:: Task description ::
Among the entries below, copy every line that carries the word "give".
===== Records for the task =====
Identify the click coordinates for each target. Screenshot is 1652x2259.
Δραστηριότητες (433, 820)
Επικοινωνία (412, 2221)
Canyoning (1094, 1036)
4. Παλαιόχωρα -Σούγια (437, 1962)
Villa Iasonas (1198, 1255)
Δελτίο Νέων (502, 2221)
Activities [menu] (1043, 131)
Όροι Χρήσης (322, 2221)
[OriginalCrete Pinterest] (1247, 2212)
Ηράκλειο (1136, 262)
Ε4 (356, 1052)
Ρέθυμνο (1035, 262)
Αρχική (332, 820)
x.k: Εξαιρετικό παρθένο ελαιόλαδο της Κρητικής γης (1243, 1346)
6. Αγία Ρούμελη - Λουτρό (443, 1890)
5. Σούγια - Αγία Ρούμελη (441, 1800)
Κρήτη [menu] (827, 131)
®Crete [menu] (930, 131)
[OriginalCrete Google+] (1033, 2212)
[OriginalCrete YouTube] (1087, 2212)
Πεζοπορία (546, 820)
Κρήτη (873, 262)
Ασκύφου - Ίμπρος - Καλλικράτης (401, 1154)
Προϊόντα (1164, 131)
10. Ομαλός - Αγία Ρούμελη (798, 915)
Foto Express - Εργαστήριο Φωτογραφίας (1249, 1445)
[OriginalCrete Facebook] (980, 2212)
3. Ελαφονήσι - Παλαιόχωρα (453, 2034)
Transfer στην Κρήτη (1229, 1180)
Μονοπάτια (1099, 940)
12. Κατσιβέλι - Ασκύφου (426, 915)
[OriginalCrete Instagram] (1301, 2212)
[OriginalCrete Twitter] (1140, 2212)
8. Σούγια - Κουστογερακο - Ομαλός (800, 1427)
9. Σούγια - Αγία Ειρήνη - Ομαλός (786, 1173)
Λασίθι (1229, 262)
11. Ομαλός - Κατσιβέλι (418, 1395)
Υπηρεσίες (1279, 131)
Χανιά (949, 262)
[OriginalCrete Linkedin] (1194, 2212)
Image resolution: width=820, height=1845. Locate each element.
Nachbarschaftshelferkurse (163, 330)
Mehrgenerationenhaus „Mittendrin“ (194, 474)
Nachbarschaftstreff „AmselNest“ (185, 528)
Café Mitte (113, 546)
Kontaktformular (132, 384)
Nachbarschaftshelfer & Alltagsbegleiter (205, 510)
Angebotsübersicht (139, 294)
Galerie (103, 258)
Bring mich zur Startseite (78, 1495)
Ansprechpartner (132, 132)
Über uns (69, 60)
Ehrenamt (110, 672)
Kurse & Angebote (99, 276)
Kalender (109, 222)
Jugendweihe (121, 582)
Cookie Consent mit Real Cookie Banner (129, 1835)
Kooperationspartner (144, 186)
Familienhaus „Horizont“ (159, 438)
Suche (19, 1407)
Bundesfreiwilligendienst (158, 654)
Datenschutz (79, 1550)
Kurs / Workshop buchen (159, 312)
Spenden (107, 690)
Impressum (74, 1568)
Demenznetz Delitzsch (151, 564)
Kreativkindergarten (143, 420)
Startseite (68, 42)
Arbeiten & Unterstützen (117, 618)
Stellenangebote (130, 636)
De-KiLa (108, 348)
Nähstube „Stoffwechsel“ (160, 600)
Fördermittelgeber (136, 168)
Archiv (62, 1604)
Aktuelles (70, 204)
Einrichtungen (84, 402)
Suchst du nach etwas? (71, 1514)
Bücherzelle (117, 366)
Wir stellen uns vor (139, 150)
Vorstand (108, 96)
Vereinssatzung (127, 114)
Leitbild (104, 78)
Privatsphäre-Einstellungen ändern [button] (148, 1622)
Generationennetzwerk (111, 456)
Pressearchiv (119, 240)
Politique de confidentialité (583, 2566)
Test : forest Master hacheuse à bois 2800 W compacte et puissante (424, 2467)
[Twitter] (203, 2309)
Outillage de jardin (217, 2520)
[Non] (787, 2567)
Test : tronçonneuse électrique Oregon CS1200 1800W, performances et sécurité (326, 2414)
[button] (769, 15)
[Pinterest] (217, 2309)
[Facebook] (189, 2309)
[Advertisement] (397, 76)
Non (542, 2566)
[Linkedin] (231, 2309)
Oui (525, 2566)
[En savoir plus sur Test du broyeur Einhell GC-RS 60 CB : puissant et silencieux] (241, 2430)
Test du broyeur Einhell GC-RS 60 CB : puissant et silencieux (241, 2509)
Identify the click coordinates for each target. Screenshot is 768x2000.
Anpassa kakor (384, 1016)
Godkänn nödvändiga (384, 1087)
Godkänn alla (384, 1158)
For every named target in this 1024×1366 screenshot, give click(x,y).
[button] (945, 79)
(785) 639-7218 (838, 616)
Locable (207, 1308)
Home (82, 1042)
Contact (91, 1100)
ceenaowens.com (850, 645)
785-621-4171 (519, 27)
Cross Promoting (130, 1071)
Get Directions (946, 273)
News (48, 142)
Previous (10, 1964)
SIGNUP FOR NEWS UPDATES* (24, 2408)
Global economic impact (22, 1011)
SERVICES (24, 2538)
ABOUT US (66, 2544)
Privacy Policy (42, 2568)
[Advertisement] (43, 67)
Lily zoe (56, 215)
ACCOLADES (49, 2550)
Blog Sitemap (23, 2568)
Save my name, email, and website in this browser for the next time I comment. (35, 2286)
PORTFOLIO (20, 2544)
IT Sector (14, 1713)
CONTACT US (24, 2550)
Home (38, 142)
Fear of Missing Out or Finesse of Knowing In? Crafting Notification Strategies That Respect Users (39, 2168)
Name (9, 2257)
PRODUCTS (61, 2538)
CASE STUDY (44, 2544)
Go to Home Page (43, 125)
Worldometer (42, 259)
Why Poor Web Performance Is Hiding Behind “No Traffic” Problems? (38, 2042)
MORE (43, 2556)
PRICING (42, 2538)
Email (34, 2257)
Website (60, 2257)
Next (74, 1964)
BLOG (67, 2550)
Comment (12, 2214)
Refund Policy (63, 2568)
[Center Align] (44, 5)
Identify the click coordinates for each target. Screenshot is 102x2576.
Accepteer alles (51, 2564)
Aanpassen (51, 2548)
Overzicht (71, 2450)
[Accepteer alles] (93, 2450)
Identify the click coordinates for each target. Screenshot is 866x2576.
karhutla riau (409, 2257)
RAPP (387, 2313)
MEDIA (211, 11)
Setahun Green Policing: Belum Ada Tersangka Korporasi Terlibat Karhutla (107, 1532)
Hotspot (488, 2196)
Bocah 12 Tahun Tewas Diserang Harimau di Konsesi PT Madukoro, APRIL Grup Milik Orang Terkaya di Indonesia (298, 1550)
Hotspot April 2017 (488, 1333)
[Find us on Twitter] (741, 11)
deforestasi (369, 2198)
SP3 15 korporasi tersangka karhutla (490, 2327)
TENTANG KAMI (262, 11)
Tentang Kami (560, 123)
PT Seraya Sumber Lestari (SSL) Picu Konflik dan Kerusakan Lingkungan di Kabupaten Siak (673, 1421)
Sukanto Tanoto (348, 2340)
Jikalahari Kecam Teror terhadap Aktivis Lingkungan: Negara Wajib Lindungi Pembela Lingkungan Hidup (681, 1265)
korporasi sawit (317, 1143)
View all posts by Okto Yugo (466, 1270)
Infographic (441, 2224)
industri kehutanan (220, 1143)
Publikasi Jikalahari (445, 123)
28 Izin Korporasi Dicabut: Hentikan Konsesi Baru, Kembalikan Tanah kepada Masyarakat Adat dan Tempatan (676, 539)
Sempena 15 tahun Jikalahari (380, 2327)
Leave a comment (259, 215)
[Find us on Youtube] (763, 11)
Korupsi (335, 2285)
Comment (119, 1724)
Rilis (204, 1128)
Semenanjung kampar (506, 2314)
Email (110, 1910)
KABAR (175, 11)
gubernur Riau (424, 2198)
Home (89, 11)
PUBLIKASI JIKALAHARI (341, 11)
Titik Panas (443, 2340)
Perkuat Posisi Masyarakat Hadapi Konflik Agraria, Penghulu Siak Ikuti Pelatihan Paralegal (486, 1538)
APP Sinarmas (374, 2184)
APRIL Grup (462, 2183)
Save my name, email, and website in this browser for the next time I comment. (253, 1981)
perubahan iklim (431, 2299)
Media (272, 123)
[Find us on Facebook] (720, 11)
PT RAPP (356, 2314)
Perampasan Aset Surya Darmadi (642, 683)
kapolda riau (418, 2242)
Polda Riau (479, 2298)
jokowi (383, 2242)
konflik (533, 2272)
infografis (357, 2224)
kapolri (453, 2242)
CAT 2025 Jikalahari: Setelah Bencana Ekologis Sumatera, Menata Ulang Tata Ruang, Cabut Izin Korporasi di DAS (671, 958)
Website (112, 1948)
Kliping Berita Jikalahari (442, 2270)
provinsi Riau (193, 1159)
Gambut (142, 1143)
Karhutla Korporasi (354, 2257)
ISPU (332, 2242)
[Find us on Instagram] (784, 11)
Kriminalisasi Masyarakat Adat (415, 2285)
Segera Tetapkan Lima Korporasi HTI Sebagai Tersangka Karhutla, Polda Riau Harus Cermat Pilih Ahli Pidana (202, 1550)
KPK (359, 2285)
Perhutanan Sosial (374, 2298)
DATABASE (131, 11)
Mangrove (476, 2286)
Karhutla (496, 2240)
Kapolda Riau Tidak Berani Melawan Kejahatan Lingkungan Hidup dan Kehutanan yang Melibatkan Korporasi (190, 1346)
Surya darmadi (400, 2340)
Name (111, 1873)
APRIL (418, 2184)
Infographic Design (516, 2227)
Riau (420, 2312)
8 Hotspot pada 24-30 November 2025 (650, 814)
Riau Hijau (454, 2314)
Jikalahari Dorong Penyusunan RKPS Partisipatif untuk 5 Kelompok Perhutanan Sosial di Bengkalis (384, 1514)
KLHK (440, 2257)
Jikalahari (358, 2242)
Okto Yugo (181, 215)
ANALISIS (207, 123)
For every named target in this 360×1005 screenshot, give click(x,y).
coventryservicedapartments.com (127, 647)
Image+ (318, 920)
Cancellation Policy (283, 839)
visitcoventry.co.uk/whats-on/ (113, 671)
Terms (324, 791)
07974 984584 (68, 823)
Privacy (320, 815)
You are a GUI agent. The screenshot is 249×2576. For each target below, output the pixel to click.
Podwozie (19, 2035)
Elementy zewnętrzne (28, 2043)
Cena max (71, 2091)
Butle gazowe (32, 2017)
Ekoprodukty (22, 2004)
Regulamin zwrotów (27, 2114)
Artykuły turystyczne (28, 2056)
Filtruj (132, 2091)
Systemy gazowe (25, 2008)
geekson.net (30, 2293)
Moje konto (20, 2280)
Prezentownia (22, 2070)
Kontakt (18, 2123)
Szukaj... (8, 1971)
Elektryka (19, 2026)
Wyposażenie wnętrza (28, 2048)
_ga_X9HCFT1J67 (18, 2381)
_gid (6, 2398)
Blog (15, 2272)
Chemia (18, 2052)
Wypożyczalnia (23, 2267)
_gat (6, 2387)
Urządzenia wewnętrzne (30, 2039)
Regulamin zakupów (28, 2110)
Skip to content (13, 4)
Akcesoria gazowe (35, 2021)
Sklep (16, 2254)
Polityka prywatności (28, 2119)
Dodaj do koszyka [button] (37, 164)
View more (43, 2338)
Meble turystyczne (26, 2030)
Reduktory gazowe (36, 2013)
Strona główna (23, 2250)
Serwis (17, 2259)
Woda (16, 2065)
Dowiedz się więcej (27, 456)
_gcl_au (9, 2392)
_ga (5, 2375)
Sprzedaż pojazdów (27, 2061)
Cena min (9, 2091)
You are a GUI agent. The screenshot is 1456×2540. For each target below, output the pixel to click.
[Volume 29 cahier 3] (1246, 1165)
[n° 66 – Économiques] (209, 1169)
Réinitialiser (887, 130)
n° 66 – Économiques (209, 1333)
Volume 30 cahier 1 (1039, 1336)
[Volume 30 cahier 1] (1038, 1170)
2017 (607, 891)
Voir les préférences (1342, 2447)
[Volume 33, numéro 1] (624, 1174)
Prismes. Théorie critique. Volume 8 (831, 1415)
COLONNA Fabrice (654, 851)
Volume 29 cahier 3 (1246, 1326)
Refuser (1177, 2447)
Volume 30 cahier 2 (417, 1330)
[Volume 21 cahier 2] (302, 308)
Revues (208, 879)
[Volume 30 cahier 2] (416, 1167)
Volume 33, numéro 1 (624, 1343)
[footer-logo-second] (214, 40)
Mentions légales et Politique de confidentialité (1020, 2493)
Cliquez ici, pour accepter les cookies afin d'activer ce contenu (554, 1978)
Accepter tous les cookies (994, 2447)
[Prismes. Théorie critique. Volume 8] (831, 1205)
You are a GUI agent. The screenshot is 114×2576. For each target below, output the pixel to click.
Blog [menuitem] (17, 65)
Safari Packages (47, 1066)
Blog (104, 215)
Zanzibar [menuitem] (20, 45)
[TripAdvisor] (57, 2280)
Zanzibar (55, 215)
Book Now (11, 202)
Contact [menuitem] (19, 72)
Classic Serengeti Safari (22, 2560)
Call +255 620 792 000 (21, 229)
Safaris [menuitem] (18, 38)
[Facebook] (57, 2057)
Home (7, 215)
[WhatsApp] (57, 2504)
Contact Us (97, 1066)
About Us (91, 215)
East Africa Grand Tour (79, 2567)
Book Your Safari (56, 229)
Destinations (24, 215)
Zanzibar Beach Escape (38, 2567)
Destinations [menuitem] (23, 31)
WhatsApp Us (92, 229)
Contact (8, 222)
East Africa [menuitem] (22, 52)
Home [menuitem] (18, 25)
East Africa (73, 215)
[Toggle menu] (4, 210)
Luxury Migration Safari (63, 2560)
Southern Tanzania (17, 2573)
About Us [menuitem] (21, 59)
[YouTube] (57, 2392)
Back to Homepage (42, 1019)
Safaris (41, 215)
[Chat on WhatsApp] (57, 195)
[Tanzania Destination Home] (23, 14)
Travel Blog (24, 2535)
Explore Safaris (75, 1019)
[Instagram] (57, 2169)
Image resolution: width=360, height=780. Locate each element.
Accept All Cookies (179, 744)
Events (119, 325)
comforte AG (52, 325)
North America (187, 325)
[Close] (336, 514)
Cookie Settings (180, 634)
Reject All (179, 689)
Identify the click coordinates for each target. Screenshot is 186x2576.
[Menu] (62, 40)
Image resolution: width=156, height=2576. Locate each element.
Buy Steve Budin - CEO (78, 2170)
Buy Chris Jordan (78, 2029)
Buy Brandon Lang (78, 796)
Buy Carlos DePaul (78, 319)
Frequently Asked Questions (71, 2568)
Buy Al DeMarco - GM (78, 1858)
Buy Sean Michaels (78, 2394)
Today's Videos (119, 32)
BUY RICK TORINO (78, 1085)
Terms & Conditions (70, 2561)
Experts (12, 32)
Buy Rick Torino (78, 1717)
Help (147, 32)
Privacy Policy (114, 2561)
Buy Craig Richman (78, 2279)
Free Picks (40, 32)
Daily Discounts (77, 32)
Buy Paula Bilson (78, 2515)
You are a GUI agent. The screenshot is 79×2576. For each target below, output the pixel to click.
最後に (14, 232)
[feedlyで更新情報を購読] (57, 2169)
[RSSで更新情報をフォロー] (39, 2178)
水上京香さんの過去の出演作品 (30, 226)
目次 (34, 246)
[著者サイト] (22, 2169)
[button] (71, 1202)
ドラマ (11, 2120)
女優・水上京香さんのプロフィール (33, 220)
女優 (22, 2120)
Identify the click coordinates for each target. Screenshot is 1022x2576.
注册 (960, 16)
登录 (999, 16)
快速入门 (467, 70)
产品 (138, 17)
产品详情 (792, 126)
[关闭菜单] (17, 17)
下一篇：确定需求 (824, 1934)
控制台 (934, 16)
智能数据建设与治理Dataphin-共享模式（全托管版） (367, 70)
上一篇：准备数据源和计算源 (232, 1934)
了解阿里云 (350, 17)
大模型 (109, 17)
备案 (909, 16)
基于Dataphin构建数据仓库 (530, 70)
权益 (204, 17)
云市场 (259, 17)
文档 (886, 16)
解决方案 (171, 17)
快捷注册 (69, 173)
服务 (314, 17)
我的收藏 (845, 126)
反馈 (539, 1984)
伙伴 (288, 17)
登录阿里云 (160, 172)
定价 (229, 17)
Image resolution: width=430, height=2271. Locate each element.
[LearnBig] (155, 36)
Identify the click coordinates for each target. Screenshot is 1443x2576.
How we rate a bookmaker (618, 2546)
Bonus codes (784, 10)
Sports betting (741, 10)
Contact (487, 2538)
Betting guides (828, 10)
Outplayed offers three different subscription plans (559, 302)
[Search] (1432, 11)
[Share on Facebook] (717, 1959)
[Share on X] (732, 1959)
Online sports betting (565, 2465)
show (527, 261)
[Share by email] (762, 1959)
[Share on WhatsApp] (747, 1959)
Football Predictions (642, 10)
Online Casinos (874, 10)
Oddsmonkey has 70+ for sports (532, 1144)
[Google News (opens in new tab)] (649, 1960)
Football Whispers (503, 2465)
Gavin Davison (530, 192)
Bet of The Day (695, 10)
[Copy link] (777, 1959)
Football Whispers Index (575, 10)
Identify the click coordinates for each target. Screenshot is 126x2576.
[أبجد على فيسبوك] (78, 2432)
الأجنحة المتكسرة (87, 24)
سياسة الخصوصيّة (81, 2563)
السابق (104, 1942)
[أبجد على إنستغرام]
=====
:: Finished task ::
For every named target in this 1024×1366 screenshot, give click(x,y).
For every named target in this 360×1005 screenshot, give click(x,y).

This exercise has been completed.